After a minute I saw his face light up.

“Hey buddy! Happy New Year!” he paused,
and I thought Landon must have been talking his ear off, going a mile a minute.
“Let me put you on speaker and you can tell Mack too.” He took his phone away
from his ear and tapped the speaker icon.

“Hi Mack! Happy New Year!”

“Happy New Year to you, too!” I grinned at
the phone even though I knew that Landon couldn’t possibly see me. “Are you
having a good time at your grandparents’ house?”

“Yeah! Did Dad kiss you?”

“He did,” I confirmed. “We were talking
about going to brunch tomorrow—does that sound good?”

“What’s brunch?”

“It’s breakfast for lunch,” Patrick
explained. “That way you can sleep in and still have pancakes.”

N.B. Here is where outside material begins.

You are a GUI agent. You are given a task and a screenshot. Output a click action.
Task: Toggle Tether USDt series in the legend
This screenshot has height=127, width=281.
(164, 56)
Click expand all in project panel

“Cool! Yeah, yeah let’s do that!”

We talked to Landon for a few more minutes
before his grandmother came on the line, explaining that while she’d given the
boy some coffee milk, she was pretty sure he had only stayed up so late by
sheer force of will. Patrick said goodnight to his son, and I seconded it, and
then we hung up to return to the party.

We were just in time to hear the New
Year’s resolutions; I thought the one that said, “Giving my son the love and
attention he deserves,” might have been Patrick’s, since it didn’t sound like
anything that any of the other guys at the party would have said. One look at
him confirmed it—and he looked at me when mine was read.

The party started to wind down, and
Patrick and I managed to dance for a little while longer before we had to
excuse ourselves for the night; it was almost one, and we hoped that the roads
would mostly be clear. Mom and Dad insisted that if we wanted to, we could stay
the night in my bedroom—but I wanted to be alone, really alone, with Patrick
for the first night of the New Year. I told my mom that we would talk about
what had happened with Noah in a day or two, gave my siblings and my brother a
kiss, and then I walked out with Patrick, more than ready to make good on the
idea of spending the rest of the night making love.

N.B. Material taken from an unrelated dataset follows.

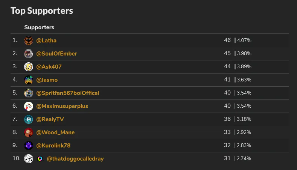Click Jasmo's colorful avatar
The width and height of the screenshot is (297, 170).
(x=29, y=80)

“When do we want to go to brunch?” I asked
him.

“As late as humanly possible,” Patrick
replied. “I want to have sex from the minute we get home until we can’t stay up
a minute longer.”

“I like that plan.”

 

Chapter Ten – Patrick

I had taken a glass of champagne after my
midnight kiss with Mackenzie, but that was the only alcohol I’d had in hours.
By the time we got into the car and headed out onto the road back into the
city, I was well under the limit. I would never in a million years have risked
Mackenzie’s life or mine by driving drunk.

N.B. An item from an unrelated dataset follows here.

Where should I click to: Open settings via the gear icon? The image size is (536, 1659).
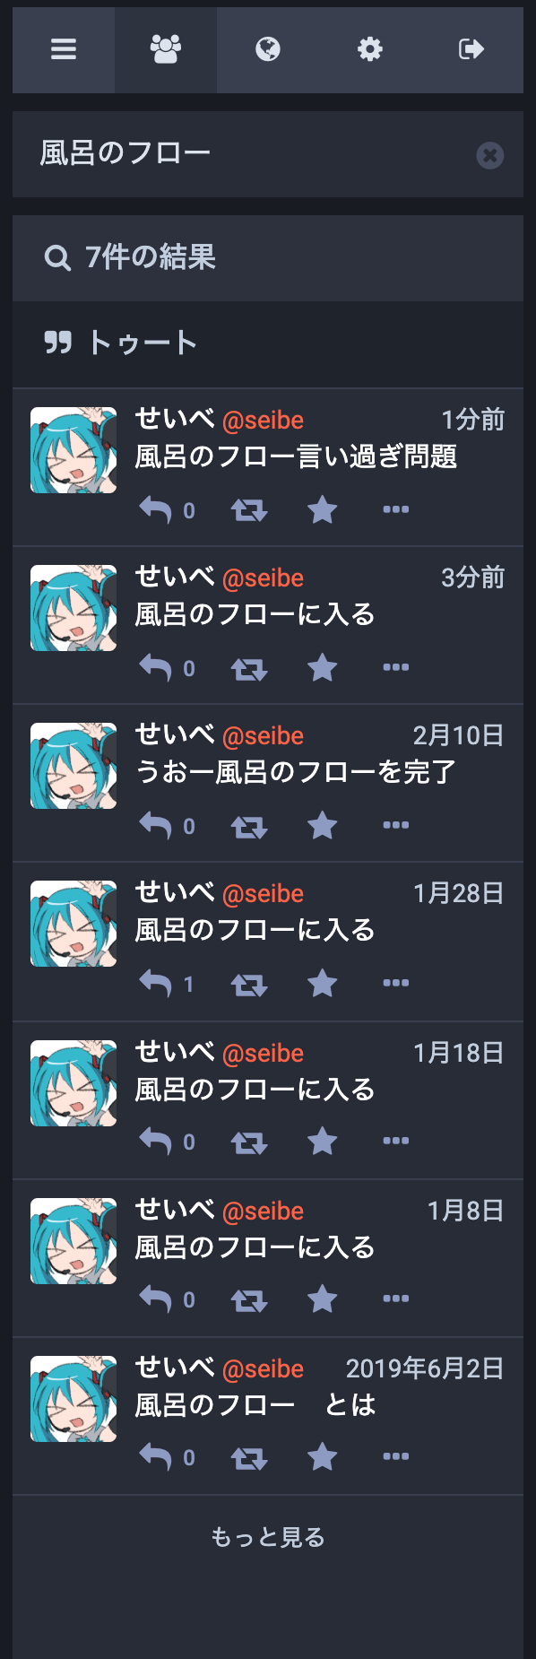[x=370, y=49]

“All in all that wasn’t a bad party,” I
said as the heater started to kick in. I turned onto the highway; there were a
few cars on the road—one or two of them seemed to be weaving a bit, and I
avoided them, speeding up just enough to get past them.

“Apart from the bullshit with Noah,” Mack
said, making a face.

“Ah it was a hiccup. Most of the people at
that party were at least as drunk as him, so they’re not going to remember it.
Everyone else will just remember that he was an asshole.” I reached out and
gave Mack’s hand a squeeze. “And I’ll remember that you kissed me at midnight,
and that you drove me absolutely crazy with the dancing.”

“Did I?”

I glanced at Mack to see her grinning,
totally satisfied with herself.

“Then it was a good party after all.”

“Oh yeah—if we’re apart from each other
for more than a couple of days, I am going to take a suspiciously long shower
and think about you bumping and grinding to me while “California Love” plays,”
I told her. Mackenzie laughed, shaking her head.

“I shouldn’t be surprised,” she said,
grinning a little bit.

“Not even a little,” I agreed. “I mean,
you’re looking even more amazing than usual, and I’ve spent all night wishing I
could get you alone—really alone, not just in the kitchen.”